My previous subject "Explorer filename sorting problem - NoStrCmpLogical
already present" has evolved into a much simpler one: How do I get XP's
explorer (but the "dir" command too!) to stop ignoring the minus sign inside
filenames

60.00.00.32.dds
60.00.00.32.msh
60.00.00.32.nif
60.00.32.32.dds
60.00.-32.32.dds
60.00.32.32.msh
60.00.-32.32.msh
60.00.32.32.nif
60.00.-32.32.nif

the reason why the above is "sorted" as it is -- with the third column
showing an interleaved "33" and "-32" -- is because the minus sign is
regarded as a hyphen (a word-coupling character) and ignored.

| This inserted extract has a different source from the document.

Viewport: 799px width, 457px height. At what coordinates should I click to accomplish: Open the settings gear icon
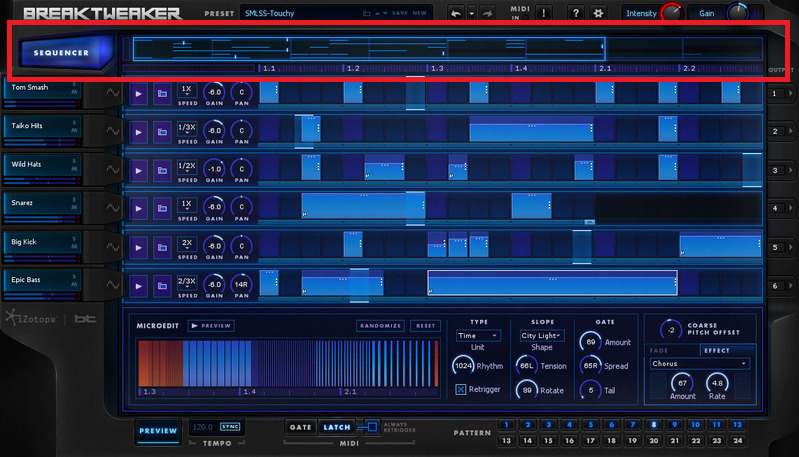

The above
list than translates to:

60.00.00.32.dds
60.00.00.32.msh
60.00.00.32.nif
60.00.32.32.dds
60.00.32.32.dds
60.00.32.32.msh
60.00.32.32.msh
60.00.32.32.nif
60.00.32.32.nif

.... which makes (some sort of) sense.

But as those "-" characters inthge first list are *NOT* hypens (but
minus-signs) that second list isn't reflecting the meaning of the filenames
contents. :-(

tl;dr:
How do I get XP's explorer (and "dir" command too) to stop ignoring the
minus sign inside filenames.

Or more in general: How do I stop it from treating *any* character
specially, and just sort all of them on their binary value.

Regards,
Rudy Wieser



Ads
  #2  
Old March 27th 16, 11:06 PM posted to microsoft.public.windowsxp.help_and_support
VanguardLH[_2_]
external usenet poster
 
Posts: 9,122
Default Explorer filename sorting - disable ignoring of the hyphen ("-") char ?

R.Wieser wrote:

My previous subject "Explorer filename sorting problem - NoStrCmpLogical
already present" has evolved into a much simpler one: How do I get XP's
explorer (but the "dir" command too!) to stop ignoring the minus sign inside
filenames

60.00.00.32.dds
60.00.00.32.msh
60.00.00.32.nif
60.00.32.32.dds
60.00.-32.32.dds
60.00.32.32.msh
60.00.-32.32.msh
60.00.32.32.nif
60.00.-32.32.nif

the reason why the above is "sorted" as it is -- with the third column
showing an interleaved "33" and "-32" -- is because the minus sign is
regarded as a hyphen (a word-coupling character) and ignored. The above
list than translates to:

60.00.00.32.dds
60.00.00.32.msh
60.00.00.32.nif
60.00.32.32.dds
60.00.32.32.dds
60.00.32.32.msh
60.00.32.32.msh
60.00.32.32.nif
60.00.32.32.nif

... which makes (some sort of) sense.

But as those "-" characters inthge first list are *NOT* hypens (but
minus-signs) that second list isn't reflecting the meaning of the filenames
contents. :-(

tl;dr:
How do I get XP's explorer (and "dir" command too) to stop ignoring the
minus sign inside filenames.

Or more in general: How do I stop it from treating *any* character
specially, and just sort all of them on their binary value.

Regards,
Rudy Wieser


In text strings, there is no such thing as a number, even less so a
negative number. With NoStrCmpLogical, there is no such thing as a
number in a text string; i.e., sorting is ASCII order. The smart
ordering would interpret a numerical *character* (or contiguous
substring of them) as having a numerical value; however, I doubt smart
ordering considers any scaling prefixes (+ or -) as numerical modifiers
but just simple ASCII (alphabetic) characters. That a number or series
of them are in a string won't be known until the + or - have already
been passed over.

How would a parser looking at a text string discern a subtring of
characters represented a number? By trigging on the first instance of a
numerical character. If it triggered its parsing to include the + and -
characters, what would it do with "abc--def" versus "abc-0-def"?
Perhaps it could require that a + or - be immediately followed by a
numerical character to include the + or - in the numerical value but
what would it do with "abc-4+5-def"?

You see them and want them to be signed numbers. Somehow parsing has to
determine the same thing. A boundary has to be detected to determine
when there is a substring that could be interpreted as a number. A
trailing hyphen after non-numerical characters won't trigger that the
next character must be a numerical character. Not until the 3 is
reached during parsing would it be known that the prior hyphen meant a
negative number was in the string; however, that would require the
parser to move backward after finding the first numerical character.
That's doable in code but probably not present in the filename parser.
Most parsers don't like to or cannot move backward (unless they provide
a buffer, like a variable, to track backwards).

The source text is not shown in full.